So. You opened your Doorstep Barista box and have a couple new beans to choose from. You carefully compare tasting notes and origin, descriptions and…processing methods? What are those??
Processing is everything that happens to the bean in the time between harvesting and being shipped off to roasteries. Previously, we covered the three basic types of processing methods—washed, natural, and honey—which you can find here (we reference it, so it’s worth a quick read if you don’t already know). This month, we turn to experimental processing methods, which are relatively new and uncommon processing methods in the specialty coffee industry.

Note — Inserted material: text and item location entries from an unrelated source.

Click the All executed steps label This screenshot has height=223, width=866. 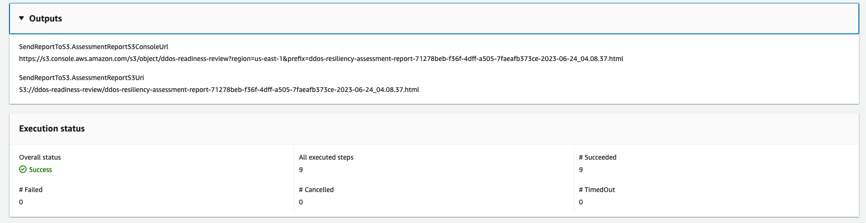[x=326, y=157]
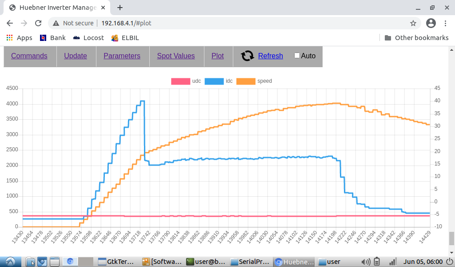Open the Spot Values page
This screenshot has height=267, width=455.
coord(176,56)
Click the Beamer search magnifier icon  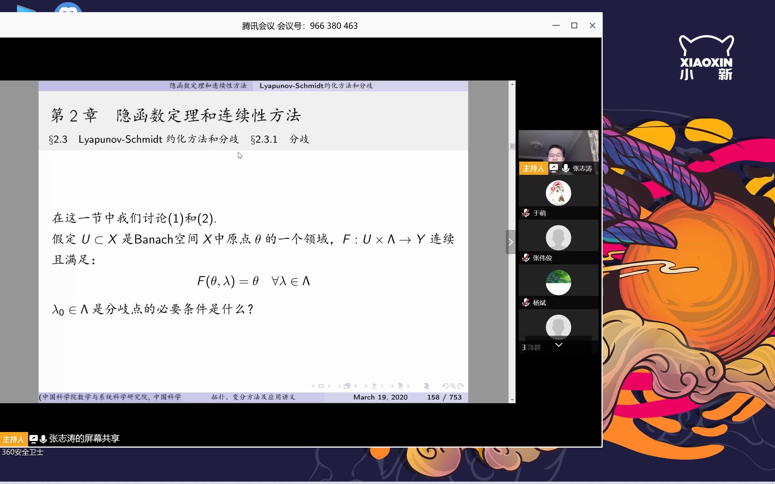coord(453,386)
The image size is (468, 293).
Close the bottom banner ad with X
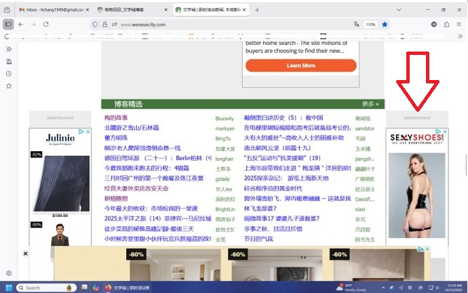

Something else to clarify: the following experimental processing methods can generally be considered “add-ons” to the basic processing methods (those being washed, natural, and honey). For example, “lacto-fermentation” isn’t a process in and of itself, but something used in conjunction with a washed, natural, honey process. So, while it’s not entirely accurate to call them “processes,” the term is used nonetheless since these procedures occur simultaneously.
And now what we all came here for:
1. Anaerobic Fermentation
This first one crops up frequently. “Anaerobic” means “without oxygen”; in the coffee processing world, it’s when the coffee bean is fermented in an environment without oxygen. This can occur at any stage during processing, and involves placing beans in sealed barrels with one-way valves. As the fermentation gasses build up, they push oxygen out of the barrel and through the valve, creating an anaerobic environment, and allowing fermentation to occur at a slower pace. The result often depends on if a washed, natural, or honey processed bean is being used, but generally, anaerobic fermentation creates a heavy body with winey or fruit tasting notes.
2. Thermo-Shock
Thermo-shock is a procedure where beans are cycled through dramatic temperature changes at any stage of processing. Temperatures can drop as low as -50°C to -80°C, then swing rapidly to temperatures as high as 30°C to 60°C. This is achieved with dry ice, liquid nitrogen, or cold/hot washing, and results in a more nuanced taste profile.
3. Double and Triple Fermentation
As the name suggests, this is when the bean undergoes two or three rounds of fermentation at different stages of processing. Originating in Kenya as a means of simply storing coffee beans in water until enough space is available to spread them out and dry, it soon became a valuable addition to processing as a means of developing flavour profiles. Often fermentation will occur the first time when the coffee cherry is depulped, and then again when the mucilage is removed. After the second period of fermentation, the bean is washed and, in the case of triple fermentation, this is when the bean is once again fermented.
4. Lacto-Fermentation/Lactic Process
This fermentation process utilizes the specific bacteria called lactobacillus. Coffee cherries are placed in an anaerobic container to ferment, and the pH levels, oxygen levels, and temperature are all closely monitored to ensure the ideal growing environment for lactobacillus. The cherries most often used for this are ones with a high Brix (measurement of sugar content) degree and pH readings, as these help with the fermentation. It is an 80-hour process, minimum. After fermentation, cherries are washed to remove mucilage, then dried. The result is usually a coffee with medium to high body, and increased sweetness.
5. Co-Fermentation
This is a slightly controversial method within the specialty coffee industry. Some people understand this method to be adding ingredients during fermentation or drying in order to flavour the coffee. So, how can you truly taste the bean itself if it’s masked by added flavours? In reality, co-fermentation is the addition of ingredients to create a specific bacterial culture for fermentation, either before or during fermentation. Depending on the ingredients’ pH levels and sugar content, different bacterial cultures are created, which affect how the bean ferments and its flavours develop. Co-fermentation is not the same as infused or flavoured coffee.
6. Carbonic Maceration
Here we arrive at our final processing method: carbonic maceration, a technique borrowed from wine making. It’s another anaerobic fermentation, but specifically uses carbon dioxide. When the coffee cherries are placed in fermentation tanks and sealed, CO2 is pumped into the tank, pushing the oxygen out. The presence of CO2 reduces the oxidation of fruit that can occur in open-air fermentation, and utilizes a different metabolic force than other fermentation processes to soften the tissue of the coffee cherry.
Many of these experimental methods produce coffees that have complex, funky, and unconventional flavour profiles, making them highly sought after in the specialty coffee industry. But, the increased complexity of these methods also increases the risk a batch spoiling. Furthermore, producers are required to have specific and expensive equipment; an extensive knowledge of each variable; and have a desired outcome in mind—meaning producers need to have the means to cup their coffees, when, in fact, most never taste their own coffee. Labour costs for extended processing and closer monitoring also increase. Ultimately, the cost, risk, and knowledge factors decrease the accessibility and desirability of these methods for producers.
More and more experimental processes continue to develop and gain popularity. This is by no means an exhaustive list, but hopefully we’ve provided a solid foundation to understand what it means when beans are “processed” and how it can affect flavour profiles.
Here, our two-part series concludes—thanks for sticking around!